▸ TO DO:
Below are records that hold pictures; write out only the lines from their start through the line with "The height and", exactly, and drop the pictures.
--- MATERIAL TO PROCESS Enclosed Below ---
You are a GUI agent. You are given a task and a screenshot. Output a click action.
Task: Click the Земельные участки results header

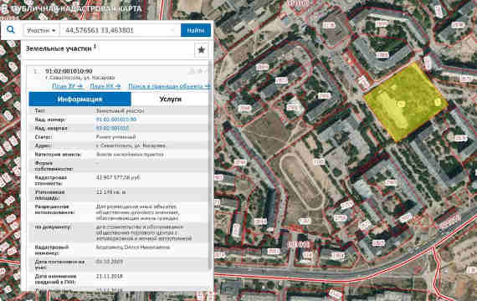coord(59,48)
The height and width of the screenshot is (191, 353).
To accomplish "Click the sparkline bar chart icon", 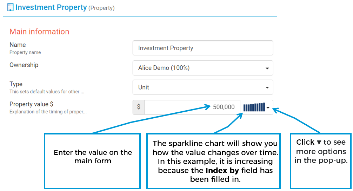I will click(x=254, y=107).
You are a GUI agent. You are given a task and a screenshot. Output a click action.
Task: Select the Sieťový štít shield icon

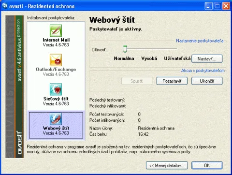pos(56,89)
--- End of Enclosed MATERIAL TO PROCESS ---
▸ TASK ANSWER:
You are a GUI agent. You are given a task and a screenshot. Output a click action.
Task: Click the Земельные участки results header

coord(59,48)
The height and width of the screenshot is (191, 353).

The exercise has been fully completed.